# PARTS OF THE EXERCISE:
- 1) Reproduce the listing verbatim, from its first line through the line containing "click(1111, 28)", including both of those lines.
- 2) Extend the passage on MCMC sampling, beginning right after its final line.
-------- DOCUMENT SEGMENT --------
The job of the MCMC sampler is to use the given data to transform the prior, all the while tracking how the parameters ($\mu$ and $\sigma$ here) respond to shifts in the posterior.

In general, MCMC flows:

1. Prior distribution is subjected to data operations:
 * a random data point is chosen and can move one unit direction
 * the random data point moves probabilistically based on which direction has more observed data points
 * the random data point can move or stay the same, and has no memory of where it's been (Markovian)
2. This is repeated several thousand times, and each time creates a distribution

At the end, we have a posterior distribution. This distribution is much  more informative than frequentist statistical tests. We can ask more detailed questions about the data, such as

* what is the probability of the data having a mean of $\mu_x$?
-------- DATASET RECORDS --------
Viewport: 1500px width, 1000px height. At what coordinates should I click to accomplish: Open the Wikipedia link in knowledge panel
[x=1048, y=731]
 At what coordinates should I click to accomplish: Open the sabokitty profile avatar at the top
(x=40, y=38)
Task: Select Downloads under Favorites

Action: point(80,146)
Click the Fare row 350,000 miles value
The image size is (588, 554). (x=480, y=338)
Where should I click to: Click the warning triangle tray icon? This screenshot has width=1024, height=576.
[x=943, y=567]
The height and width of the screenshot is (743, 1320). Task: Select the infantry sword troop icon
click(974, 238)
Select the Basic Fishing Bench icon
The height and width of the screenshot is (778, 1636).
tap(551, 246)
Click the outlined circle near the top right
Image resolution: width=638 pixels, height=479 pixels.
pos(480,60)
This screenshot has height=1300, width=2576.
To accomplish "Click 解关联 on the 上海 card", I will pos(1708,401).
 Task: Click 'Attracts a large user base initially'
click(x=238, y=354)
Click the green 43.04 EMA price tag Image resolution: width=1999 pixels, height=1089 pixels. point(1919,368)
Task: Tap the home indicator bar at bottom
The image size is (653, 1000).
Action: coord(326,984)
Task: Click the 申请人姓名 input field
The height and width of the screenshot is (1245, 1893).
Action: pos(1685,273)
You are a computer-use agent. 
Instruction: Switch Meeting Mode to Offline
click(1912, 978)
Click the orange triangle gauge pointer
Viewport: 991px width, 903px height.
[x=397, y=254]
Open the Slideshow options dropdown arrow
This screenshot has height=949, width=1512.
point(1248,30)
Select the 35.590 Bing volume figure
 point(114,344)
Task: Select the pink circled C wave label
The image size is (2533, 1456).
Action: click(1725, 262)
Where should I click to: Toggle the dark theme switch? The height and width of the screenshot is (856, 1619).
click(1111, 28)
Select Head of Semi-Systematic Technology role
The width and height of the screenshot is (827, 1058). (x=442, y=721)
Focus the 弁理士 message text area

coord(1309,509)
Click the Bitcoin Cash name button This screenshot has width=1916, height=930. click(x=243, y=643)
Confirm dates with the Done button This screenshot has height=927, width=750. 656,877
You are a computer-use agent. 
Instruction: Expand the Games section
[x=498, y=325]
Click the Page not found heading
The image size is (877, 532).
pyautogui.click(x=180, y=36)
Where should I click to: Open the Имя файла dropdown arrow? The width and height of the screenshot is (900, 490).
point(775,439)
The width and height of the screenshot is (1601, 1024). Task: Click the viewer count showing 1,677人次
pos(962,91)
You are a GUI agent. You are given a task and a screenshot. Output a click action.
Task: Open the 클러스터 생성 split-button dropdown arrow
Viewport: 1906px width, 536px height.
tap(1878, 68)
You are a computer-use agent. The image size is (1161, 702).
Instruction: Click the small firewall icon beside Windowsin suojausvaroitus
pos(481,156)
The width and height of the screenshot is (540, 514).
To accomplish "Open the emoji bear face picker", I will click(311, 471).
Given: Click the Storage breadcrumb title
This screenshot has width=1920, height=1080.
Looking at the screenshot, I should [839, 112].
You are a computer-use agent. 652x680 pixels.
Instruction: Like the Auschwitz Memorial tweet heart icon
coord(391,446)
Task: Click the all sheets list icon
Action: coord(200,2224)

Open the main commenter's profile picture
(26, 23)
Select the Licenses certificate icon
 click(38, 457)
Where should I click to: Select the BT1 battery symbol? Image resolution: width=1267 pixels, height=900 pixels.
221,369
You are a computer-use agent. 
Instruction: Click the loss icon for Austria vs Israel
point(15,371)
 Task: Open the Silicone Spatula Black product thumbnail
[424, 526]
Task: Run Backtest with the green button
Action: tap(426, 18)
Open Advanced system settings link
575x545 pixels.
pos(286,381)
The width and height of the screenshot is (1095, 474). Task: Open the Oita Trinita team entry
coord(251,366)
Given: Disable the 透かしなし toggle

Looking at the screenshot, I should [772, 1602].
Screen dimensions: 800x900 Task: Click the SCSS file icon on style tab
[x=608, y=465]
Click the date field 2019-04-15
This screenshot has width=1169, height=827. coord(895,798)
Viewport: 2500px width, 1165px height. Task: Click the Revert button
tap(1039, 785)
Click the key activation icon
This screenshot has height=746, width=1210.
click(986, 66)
--------
# RESULTS OF THE TASKS:
- 1)
Viewport: 1500px width, 1000px height. At what coordinates should I click to accomplish: Open the Wikipedia link in knowledge panel
[x=1048, y=731]
 At what coordinates should I click to accomplish: Open the sabokitty profile avatar at the top
(x=40, y=38)
Task: Select Downloads under Favorites

Action: point(80,146)
Click the Fare row 350,000 miles value
The image size is (588, 554). (x=480, y=338)
Where should I click to: Click the warning triangle tray icon? This screenshot has width=1024, height=576.
[x=943, y=567]
The height and width of the screenshot is (743, 1320). Task: Select the infantry sword troop icon
click(974, 238)
Select the Basic Fishing Bench icon
The height and width of the screenshot is (778, 1636).
tap(551, 246)
Click the outlined circle near the top right
Image resolution: width=638 pixels, height=479 pixels.
pos(480,60)
This screenshot has height=1300, width=2576.
To accomplish "Click 解关联 on the 上海 card", I will pos(1708,401).
 Task: Click 'Attracts a large user base initially'
click(x=238, y=354)
Click the green 43.04 EMA price tag Image resolution: width=1999 pixels, height=1089 pixels. point(1919,368)
Task: Tap the home indicator bar at bottom
The image size is (653, 1000).
Action: coord(326,984)
Task: Click the 申请人姓名 input field
The height and width of the screenshot is (1245, 1893).
Action: pos(1685,273)
You are a computer-use agent. 
Instruction: Switch Meeting Mode to Offline
click(1912, 978)
Click the orange triangle gauge pointer
Viewport: 991px width, 903px height.
[x=397, y=254]
Open the Slideshow options dropdown arrow
This screenshot has height=949, width=1512.
point(1248,30)
Select the 35.590 Bing volume figure
 point(114,344)
Task: Select the pink circled C wave label
The image size is (2533, 1456).
Action: click(1725, 262)
Where should I click to: Toggle the dark theme switch? The height and width of the screenshot is (856, 1619).
click(1111, 28)

- 2)
* what is the likelihood of the data being greater than $x_0%?
* what are the credible regions?
* what are the credible regions of the effect sizes?

Most valuably, we have probabilities for all of these questions and numbers, not just binary yes/no.

## P-substitute

We also have a p-value substitute ready at hand. A simple alternative that is absolutely viable is the percent of samples that fall beyond a benchmark. 

In [None]:
# Simple p-substitute values
locs = [1.5, 5.5, 11.5]
scales = [1., 3., 5.]
fig = plt.figure()
for s in range(3):
    ax = fig.add_subplot(1,3,s+1)
    x = np.random.normal(loc=locs[s], scale=scales[s], size=400)
    cnts, bins, patches = ax.hist(x, bins=20, facecolor='gray', 
                                  edgecolor='white', alpha=0.4)
    bincents = 0.5 * (bins[:-1] + bins[1:]) # Bin centers
    cols, cnts_sofar = [], 0. # Colors
    for b in bincents:
        if b < 0.:
            cols.append('red')
        else:
            cols.append('blue')
            cnts_sofar += cnts[list(bincents).index(b)]
    # Set the facecolors
    for c, p in zip(cols, patches): 
        plt.setp(p, 'facecolor', c)
    # Mark the benchmark
    ax.plot([0,0], [0,max(cnts)], '--', color='r', linewidth=2.)
    ax.set_title('%.2f %% above 0' %float(cnts_sofar/sum(cnts)))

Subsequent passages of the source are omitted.